WORK ORDER: Beginning with the line that holds "Given: Click the speech bubble's tail pointer" and ending with the last line below, please copy every line exactly, add nothing, and leave out the pictures.

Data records

☆ ☆ ☆

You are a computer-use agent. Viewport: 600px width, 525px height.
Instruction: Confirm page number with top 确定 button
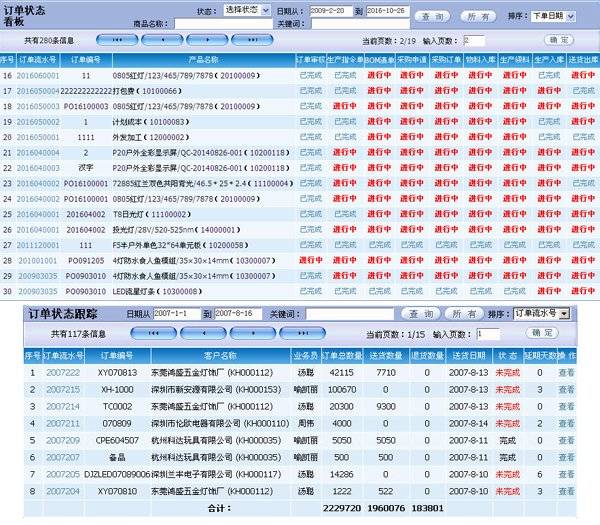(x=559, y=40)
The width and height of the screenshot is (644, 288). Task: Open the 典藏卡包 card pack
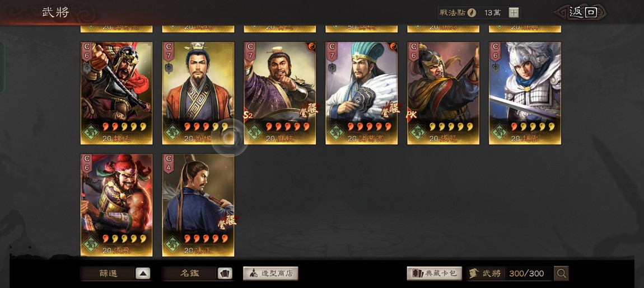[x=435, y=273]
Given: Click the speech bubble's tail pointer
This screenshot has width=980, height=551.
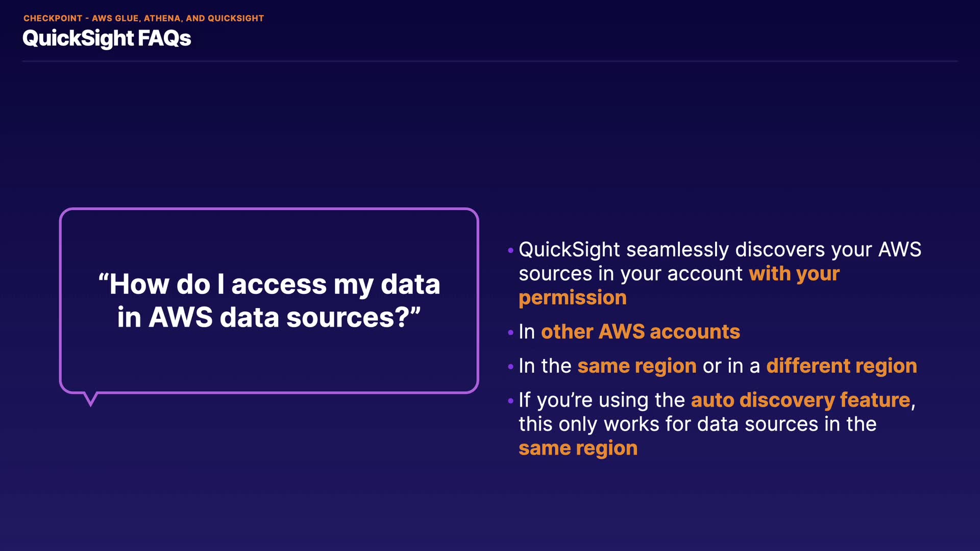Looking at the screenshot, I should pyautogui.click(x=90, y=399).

☆ ☆ ☆

OUTPUT OF THE TASK:
Given: Click the speech bubble's tail pointer
This screenshot has width=980, height=551.
Looking at the screenshot, I should pyautogui.click(x=90, y=399).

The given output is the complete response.